» RECORDS TO USE:
%%

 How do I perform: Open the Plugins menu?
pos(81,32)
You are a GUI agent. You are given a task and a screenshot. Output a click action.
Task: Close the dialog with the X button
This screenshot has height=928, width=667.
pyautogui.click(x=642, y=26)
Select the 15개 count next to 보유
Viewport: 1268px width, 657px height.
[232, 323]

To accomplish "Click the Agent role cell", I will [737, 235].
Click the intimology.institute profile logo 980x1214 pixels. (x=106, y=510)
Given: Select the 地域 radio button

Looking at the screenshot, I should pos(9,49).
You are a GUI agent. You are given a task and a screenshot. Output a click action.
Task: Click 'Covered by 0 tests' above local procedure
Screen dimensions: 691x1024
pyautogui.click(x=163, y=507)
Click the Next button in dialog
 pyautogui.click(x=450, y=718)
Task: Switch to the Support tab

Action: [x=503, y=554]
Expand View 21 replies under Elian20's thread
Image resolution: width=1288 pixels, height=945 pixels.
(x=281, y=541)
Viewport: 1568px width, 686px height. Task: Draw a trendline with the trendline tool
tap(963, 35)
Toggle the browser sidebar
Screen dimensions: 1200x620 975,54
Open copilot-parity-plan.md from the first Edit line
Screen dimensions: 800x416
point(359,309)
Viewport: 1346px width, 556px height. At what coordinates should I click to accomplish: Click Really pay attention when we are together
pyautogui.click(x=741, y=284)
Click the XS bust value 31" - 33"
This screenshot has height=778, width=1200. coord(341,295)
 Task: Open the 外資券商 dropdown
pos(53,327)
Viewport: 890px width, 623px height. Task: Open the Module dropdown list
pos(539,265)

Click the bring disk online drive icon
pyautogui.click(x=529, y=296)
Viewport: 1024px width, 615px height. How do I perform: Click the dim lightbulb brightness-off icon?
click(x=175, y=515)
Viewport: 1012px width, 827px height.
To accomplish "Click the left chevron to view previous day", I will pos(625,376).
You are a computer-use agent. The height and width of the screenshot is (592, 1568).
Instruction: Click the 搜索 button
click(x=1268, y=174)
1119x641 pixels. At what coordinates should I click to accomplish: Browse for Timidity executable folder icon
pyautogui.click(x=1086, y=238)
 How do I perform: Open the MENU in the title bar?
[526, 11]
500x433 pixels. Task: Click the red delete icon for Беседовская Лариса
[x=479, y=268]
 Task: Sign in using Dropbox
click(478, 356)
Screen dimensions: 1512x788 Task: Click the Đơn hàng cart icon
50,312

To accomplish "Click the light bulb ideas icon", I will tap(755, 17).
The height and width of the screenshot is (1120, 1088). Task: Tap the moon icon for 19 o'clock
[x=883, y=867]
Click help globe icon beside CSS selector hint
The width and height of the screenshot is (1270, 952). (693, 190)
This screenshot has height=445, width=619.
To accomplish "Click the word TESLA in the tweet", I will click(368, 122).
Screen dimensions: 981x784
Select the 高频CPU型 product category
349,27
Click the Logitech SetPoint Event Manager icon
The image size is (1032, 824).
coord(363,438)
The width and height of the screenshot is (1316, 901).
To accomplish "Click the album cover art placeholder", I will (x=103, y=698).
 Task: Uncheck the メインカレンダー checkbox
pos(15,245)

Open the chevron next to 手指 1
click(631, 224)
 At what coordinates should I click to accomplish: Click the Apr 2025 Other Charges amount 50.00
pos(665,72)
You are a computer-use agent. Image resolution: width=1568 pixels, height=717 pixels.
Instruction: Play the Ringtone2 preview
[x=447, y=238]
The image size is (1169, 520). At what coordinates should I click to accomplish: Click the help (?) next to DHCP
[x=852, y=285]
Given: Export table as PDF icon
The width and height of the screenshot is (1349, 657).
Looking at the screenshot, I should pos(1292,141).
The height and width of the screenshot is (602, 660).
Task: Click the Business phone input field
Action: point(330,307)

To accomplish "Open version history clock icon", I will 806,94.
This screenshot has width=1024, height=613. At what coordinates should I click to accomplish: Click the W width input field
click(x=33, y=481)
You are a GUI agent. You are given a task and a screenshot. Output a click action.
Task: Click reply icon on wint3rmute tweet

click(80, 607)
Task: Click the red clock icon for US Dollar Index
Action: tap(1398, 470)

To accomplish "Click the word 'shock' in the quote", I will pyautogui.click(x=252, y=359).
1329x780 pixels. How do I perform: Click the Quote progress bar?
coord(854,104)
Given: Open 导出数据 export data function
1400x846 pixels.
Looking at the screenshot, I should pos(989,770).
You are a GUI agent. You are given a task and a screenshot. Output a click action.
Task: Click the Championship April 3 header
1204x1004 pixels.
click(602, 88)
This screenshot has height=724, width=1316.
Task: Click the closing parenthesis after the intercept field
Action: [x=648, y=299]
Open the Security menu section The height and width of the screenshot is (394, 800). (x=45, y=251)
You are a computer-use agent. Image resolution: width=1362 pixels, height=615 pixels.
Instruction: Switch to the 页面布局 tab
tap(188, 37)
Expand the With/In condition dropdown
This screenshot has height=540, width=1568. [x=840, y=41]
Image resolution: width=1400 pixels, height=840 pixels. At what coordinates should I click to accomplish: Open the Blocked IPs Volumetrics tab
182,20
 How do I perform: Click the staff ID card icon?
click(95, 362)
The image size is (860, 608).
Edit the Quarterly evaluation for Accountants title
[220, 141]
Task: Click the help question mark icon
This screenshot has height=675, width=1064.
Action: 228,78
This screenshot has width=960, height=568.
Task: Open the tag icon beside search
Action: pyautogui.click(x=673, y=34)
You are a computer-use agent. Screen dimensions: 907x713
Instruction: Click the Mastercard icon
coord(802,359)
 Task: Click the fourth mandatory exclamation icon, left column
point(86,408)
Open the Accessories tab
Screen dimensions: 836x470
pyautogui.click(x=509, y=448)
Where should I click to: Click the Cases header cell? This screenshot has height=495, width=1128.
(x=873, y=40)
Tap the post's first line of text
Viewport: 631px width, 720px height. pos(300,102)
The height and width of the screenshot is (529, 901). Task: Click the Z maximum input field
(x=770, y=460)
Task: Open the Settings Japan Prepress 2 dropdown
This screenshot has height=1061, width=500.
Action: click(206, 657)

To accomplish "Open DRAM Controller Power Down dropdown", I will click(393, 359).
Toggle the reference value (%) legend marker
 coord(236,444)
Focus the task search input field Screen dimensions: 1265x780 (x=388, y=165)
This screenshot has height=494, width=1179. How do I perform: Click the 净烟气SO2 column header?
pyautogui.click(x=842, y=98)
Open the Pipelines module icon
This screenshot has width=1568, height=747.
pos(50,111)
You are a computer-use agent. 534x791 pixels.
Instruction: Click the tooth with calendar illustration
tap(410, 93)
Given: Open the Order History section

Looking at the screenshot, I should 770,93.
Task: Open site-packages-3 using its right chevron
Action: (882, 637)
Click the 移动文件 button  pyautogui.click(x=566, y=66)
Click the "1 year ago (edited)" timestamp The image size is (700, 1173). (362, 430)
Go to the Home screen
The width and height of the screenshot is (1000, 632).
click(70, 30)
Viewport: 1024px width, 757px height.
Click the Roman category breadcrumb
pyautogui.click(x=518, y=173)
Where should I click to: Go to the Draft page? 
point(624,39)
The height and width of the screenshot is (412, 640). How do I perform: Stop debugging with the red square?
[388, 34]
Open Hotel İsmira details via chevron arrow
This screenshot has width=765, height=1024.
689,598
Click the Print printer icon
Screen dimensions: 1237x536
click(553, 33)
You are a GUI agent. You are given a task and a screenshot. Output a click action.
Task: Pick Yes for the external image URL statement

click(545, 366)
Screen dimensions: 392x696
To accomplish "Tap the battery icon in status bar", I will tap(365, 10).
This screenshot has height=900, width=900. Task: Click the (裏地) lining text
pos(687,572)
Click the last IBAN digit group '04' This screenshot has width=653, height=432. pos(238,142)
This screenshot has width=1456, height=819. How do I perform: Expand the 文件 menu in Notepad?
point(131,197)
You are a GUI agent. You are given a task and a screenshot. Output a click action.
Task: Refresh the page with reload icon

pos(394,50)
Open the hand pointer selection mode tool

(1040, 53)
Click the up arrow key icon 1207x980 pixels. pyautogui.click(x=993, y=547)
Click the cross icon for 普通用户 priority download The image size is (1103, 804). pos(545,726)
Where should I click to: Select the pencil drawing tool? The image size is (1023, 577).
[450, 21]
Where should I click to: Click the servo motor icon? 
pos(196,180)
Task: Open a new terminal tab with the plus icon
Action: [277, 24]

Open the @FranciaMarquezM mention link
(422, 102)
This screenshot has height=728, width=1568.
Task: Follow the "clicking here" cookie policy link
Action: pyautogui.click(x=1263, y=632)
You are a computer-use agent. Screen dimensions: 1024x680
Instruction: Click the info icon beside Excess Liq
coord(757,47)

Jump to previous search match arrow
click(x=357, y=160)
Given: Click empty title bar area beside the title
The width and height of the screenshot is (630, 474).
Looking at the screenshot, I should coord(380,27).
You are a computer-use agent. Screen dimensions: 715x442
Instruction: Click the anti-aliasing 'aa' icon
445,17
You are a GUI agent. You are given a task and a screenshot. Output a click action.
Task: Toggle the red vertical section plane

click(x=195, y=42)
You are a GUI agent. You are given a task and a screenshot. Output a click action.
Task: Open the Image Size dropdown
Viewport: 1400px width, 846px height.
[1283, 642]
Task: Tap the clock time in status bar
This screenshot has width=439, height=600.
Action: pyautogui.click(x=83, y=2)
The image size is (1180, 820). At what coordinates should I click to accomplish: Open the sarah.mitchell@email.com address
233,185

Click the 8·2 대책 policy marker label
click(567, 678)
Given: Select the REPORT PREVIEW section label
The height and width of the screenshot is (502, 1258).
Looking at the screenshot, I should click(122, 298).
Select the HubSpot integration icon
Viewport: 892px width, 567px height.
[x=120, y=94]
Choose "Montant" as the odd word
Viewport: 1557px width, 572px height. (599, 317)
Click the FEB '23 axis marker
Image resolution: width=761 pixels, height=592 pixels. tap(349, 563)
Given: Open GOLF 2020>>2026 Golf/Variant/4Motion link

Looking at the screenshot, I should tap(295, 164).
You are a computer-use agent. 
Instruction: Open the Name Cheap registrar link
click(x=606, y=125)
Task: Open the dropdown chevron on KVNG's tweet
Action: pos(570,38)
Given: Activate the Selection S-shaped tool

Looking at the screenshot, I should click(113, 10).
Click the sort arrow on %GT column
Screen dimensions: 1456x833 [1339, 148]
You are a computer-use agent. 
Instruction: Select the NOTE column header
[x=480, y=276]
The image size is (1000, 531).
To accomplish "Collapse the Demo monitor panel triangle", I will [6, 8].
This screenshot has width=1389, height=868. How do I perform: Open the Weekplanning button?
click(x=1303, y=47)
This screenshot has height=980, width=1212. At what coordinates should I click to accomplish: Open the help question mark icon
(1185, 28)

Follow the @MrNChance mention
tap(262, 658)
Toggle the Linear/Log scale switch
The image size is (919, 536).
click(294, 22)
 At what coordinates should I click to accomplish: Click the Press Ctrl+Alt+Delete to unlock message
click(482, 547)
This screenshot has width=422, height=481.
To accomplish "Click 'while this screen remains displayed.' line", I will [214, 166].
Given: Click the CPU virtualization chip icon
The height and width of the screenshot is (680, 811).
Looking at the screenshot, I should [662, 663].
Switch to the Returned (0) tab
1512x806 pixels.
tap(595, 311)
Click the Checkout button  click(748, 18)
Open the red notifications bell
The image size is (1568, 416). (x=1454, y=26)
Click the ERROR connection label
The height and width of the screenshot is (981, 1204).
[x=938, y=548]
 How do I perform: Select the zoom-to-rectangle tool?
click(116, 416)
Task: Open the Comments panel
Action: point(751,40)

%%

» EXERCISE INSTRUCTIONS: Set down, from the entries above, exactly the lines from the one with "The width and height of the screenshot is (1349, 657)." up to and including the one with "Given: Open 导出数据 export data function", and no other lines.

» WRITTEN ANSWER:
The width and height of the screenshot is (1349, 657).
Looking at the screenshot, I should pos(1292,141).
The height and width of the screenshot is (602, 660).
Task: Click the Business phone input field
Action: point(330,307)

To accomplish "Open version history clock icon", I will 806,94.
This screenshot has width=1024, height=613. At what coordinates should I click to accomplish: Click the W width input field
click(x=33, y=481)
You are a GUI agent. You are given a task and a screenshot. Output a click action.
Task: Click reply icon on wint3rmute tweet

click(80, 607)
Task: Click the red clock icon for US Dollar Index
Action: tap(1398, 470)

To accomplish "Click the word 'shock' in the quote", I will pyautogui.click(x=252, y=359).
1329x780 pixels. How do I perform: Click the Quote progress bar?
coord(854,104)
Given: Open 导出数据 export data function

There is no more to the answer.